When during last year’s final quarter, it seemed that the real estate sector was going to be facing hard times, then now it seems that the fear was worse than the real threat. While it won’t be easy going forward, it’s clearly too early to talk about a crash or a collapse in the real estate sector. Within a few months, the prices of most inputs have lowered and buyers and renters have adjusted to the situation. Still, the year 2023 is going to be different from previous years in many ways. But how?

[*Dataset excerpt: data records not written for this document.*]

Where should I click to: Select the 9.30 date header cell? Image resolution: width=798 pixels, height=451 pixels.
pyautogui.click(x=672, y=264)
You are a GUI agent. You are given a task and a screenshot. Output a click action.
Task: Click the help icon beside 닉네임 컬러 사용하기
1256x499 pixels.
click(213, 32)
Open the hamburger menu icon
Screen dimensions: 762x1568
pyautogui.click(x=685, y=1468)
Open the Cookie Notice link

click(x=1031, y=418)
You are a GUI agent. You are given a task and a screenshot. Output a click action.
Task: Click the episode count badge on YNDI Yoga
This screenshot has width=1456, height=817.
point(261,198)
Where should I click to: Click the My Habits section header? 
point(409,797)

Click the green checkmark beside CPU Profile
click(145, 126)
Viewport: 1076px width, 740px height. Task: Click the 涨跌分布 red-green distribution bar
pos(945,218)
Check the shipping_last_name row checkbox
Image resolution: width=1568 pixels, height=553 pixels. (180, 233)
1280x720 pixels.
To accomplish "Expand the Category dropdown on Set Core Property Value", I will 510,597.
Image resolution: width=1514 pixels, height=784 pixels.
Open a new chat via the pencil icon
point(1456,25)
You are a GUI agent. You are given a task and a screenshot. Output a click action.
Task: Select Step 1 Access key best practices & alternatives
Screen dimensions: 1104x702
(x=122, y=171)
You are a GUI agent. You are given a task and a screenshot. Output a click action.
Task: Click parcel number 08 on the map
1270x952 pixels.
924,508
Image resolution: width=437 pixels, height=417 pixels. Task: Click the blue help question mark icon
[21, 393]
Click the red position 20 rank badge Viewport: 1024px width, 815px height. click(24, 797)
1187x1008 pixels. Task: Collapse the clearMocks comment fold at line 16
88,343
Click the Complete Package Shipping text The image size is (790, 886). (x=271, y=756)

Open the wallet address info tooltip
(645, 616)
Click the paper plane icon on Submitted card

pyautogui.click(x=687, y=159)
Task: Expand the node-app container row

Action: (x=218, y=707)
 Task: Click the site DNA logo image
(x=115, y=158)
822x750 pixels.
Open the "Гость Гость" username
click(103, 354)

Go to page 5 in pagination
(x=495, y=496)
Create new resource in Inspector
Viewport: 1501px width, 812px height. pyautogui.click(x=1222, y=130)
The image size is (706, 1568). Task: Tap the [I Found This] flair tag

“We will see that prices will go through a correction of sorts and you can expect the year 2023 to be a year of adapting to and making new plans for it,” says Robert Laud, CEO of Endover, a real estate development company that mainly deals in domestic real estate. “Purchases and sales will still happen but the amounts will be smaller than we were used to in previous years. Starting new bigger developments may be postponed and instead, people will focus on finishing developments already in progress. This will be a minor pause though as the living spaces in Estonia are old and not enough new apartments and other properties are being made to meet people’s needs. So, major bets are being placed on the following year when we presume all market participants have adapted to the new requirements.”
The real estate fund Baltic Horizon’s Fund Manager Tarmo Karotam says from the perspective of business real estate that if last year, the unfathomable high energy costs were what threatened the real estate market, then this year it has to contend with the discernible impact in the rise of the EURIBOR.
Business real estate reacts to changes in the market slower than residential real estate and while in 2022, we along with renters had to manage significantly increasing utility expenses and inflation, in 2023, all building owners are indexing their rental income according to the contracts to partially cover the increasing expenses. At the same time, it doesn’t seem that the profile of commercial properties and office renters has radically changed, the emphasis is more on attracting clients and workers back to the office from their homes, says Karotam.